As a nurse, I deal with depressed patients all the time. My personal method of handling depression won't work for everybody else, but it does work for me - most of the time. I find that if I'm alone, in the house too much, or have too much time on my hands, depression starts taking over. I have to use LadyVer's "tough love" on myself. A good self-talk, usually along the lines of "pull yourself up by your bootstraps and keep going," does the trick for me. It also helps that I'm in a profession that guarantees that I help others. It's amazing how seeing how much worse someone else has it can put my own problems in persepective. There's something gratifying about helping other people that acts as a natural anti-depressant.

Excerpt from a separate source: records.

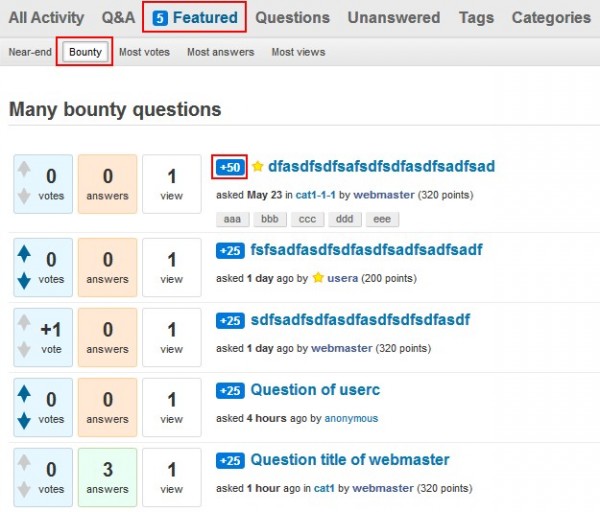Sort by Most votes
This screenshot has width=600, height=512.
[144, 52]
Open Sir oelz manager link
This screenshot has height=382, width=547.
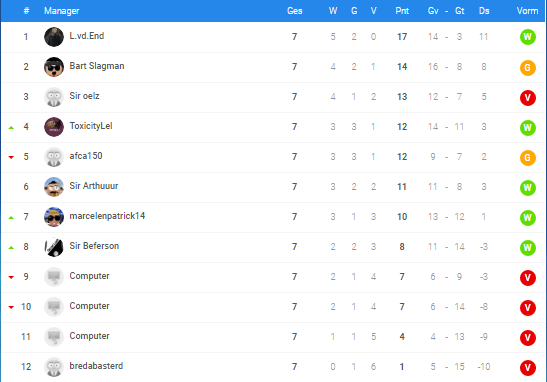84,96
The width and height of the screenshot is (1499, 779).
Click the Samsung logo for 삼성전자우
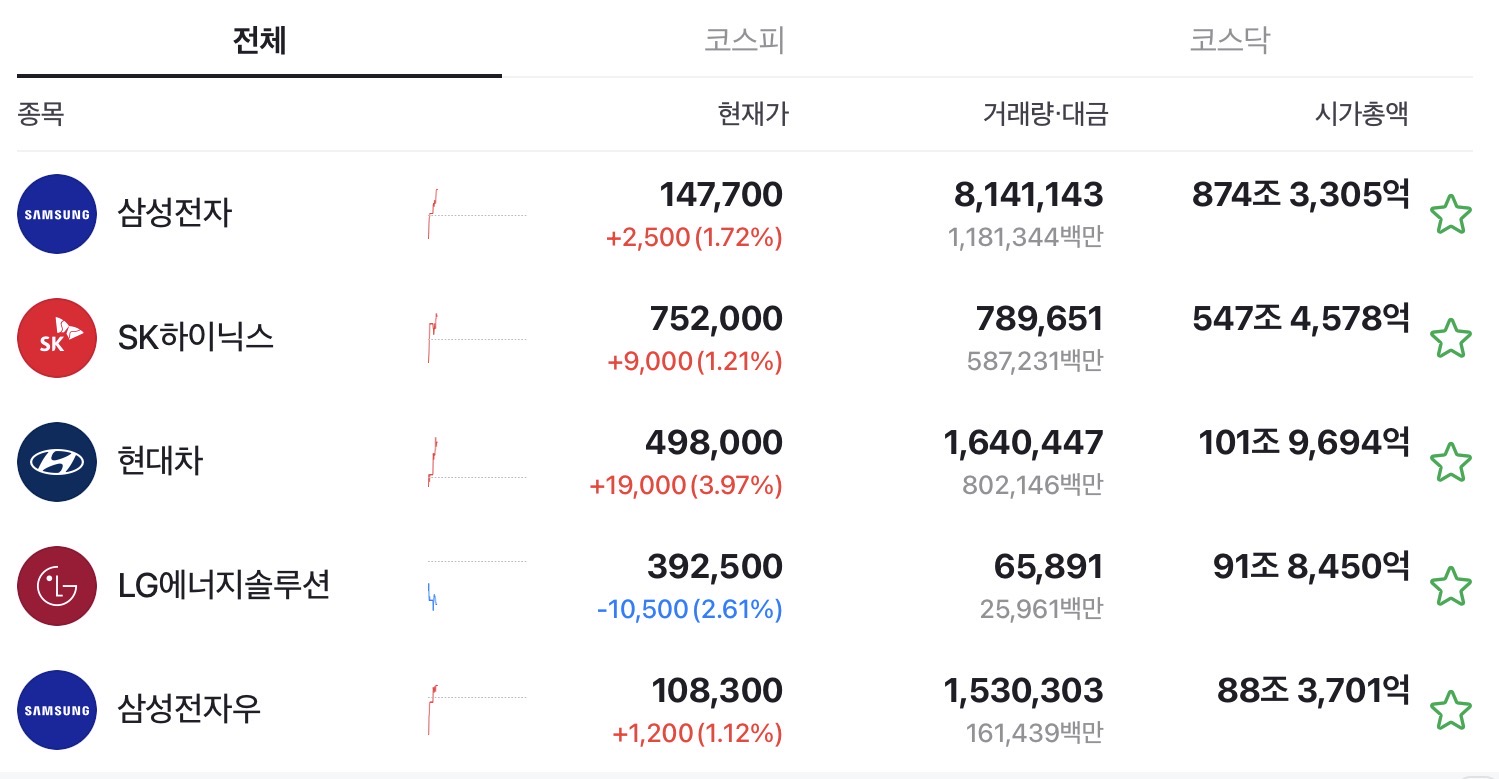click(57, 710)
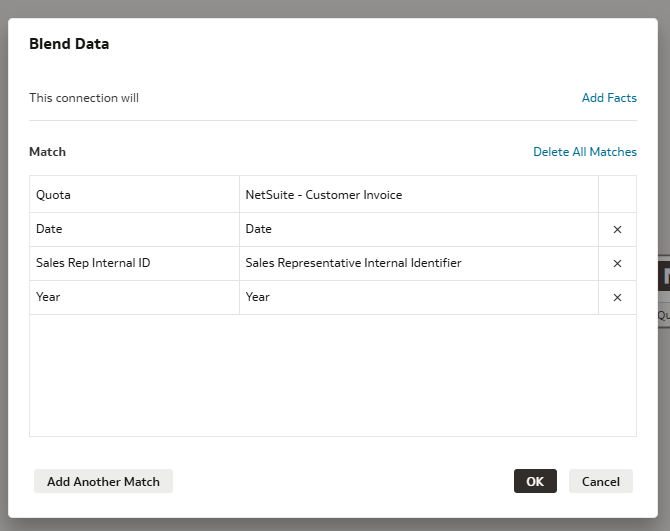The image size is (670, 531).
Task: Remove the Sales Rep Internal ID match
Action: pos(617,264)
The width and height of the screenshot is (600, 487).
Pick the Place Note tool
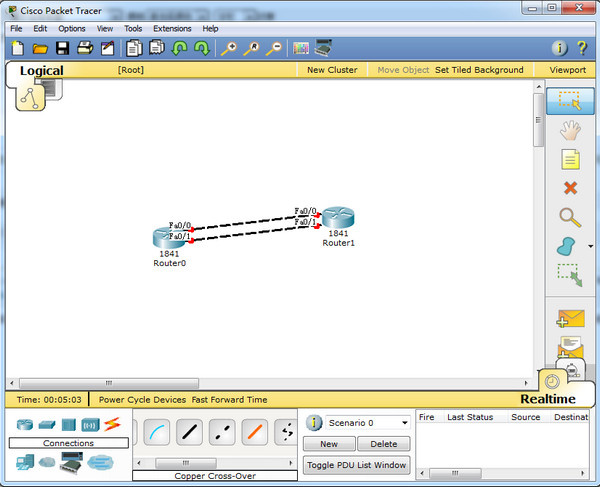[x=570, y=159]
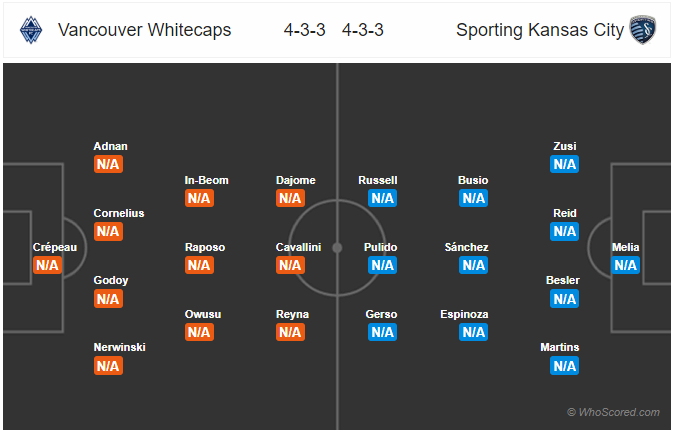Click the center spot of the pitch
674x430 pixels.
click(337, 247)
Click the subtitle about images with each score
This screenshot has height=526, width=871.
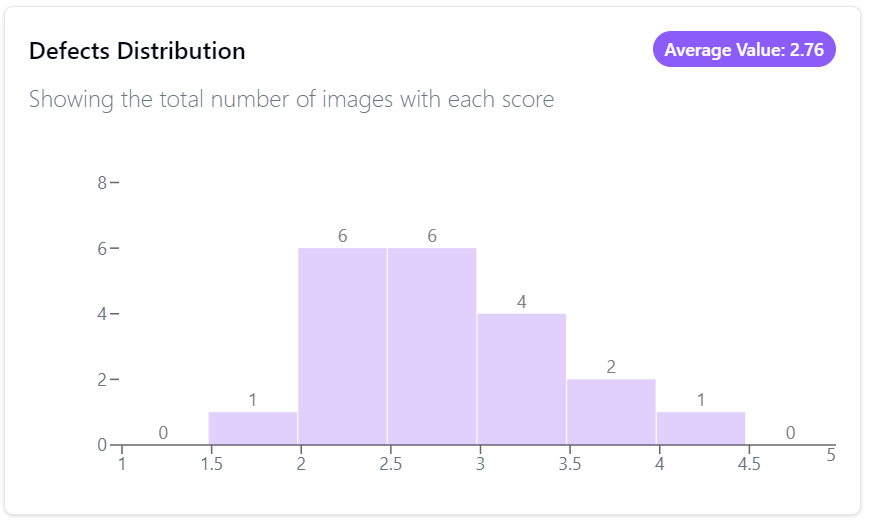click(292, 99)
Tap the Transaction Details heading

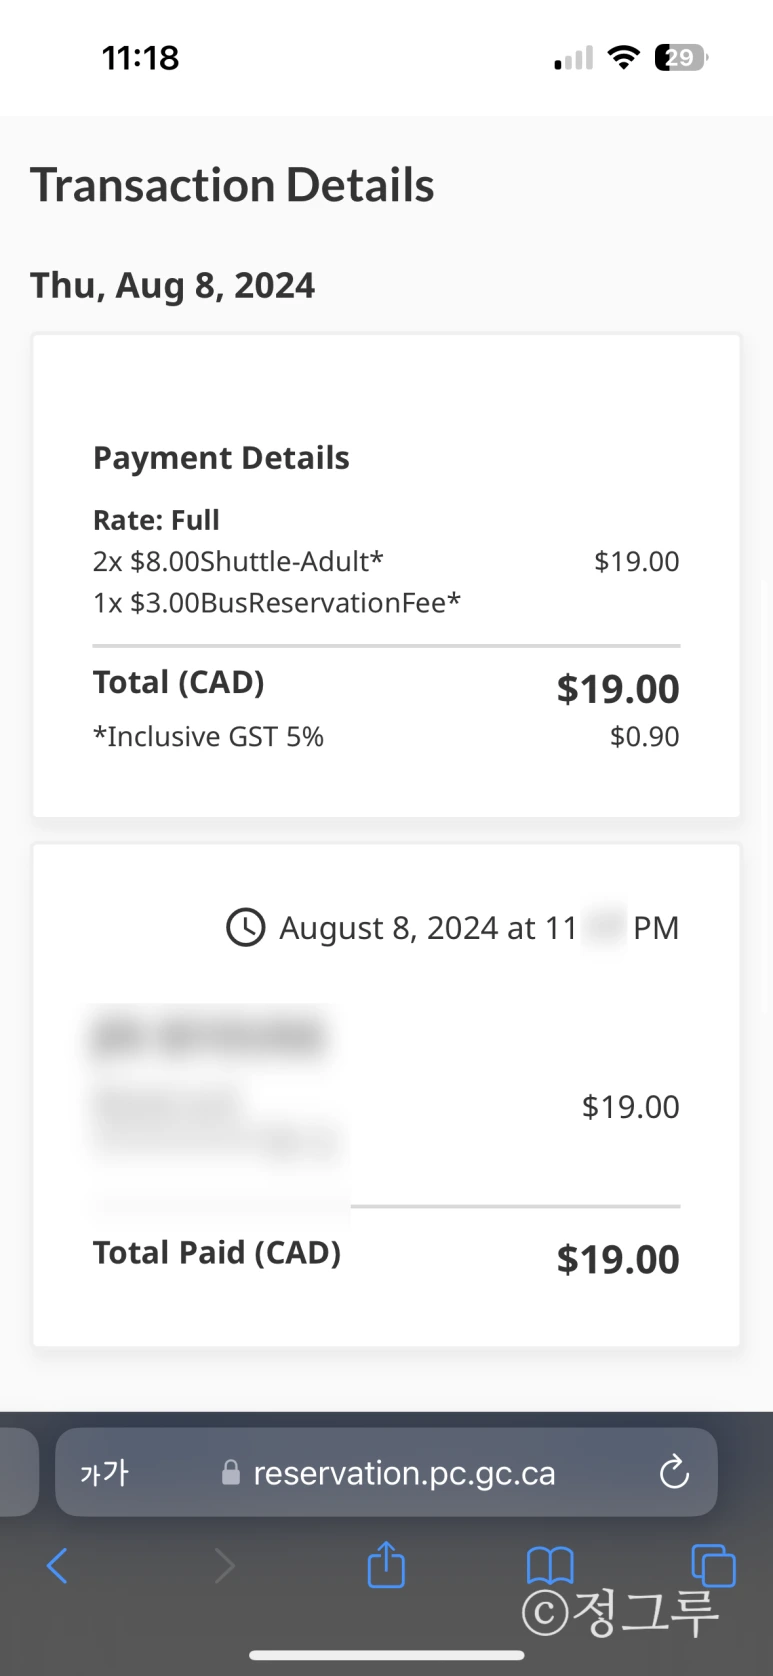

It also helps that I don't have time to dwell on the things that bother me. I actually find work to be a great mood lifter.

My solutions for myself won't work for my patients. I can't tell them to just pull themselves up by their bootstraps and keep going. I *can* listen to them non-judgmentally, accept them, make gentle suggestions, and use a few tricks out of my nursing bag to help improve their mood in the short term. A few tricks that you can do at home: allow natural sunlight in the house as much as possible. If it's too dark and dreary, consider a "sun light." Distraction therapy is another good way to deal with short-term depression. Instead of watching sad movies, find a good comedy and watch it together. Find ways to make her laugh. Pet therapy is also a wonderful trick. Can she volunteer a few hours per week at the local humane society?

Depression is a bitch, but it can (usually) be controlled and sometimes even defeated. The first step is definitely the hardest. Don't expect the road to be smooth for a while, and don't be surprised at occasional setbacks. If that's truly the problem, there are solutions available. She only has to seek help and be willing to follow up until she finds the right combination that works for her.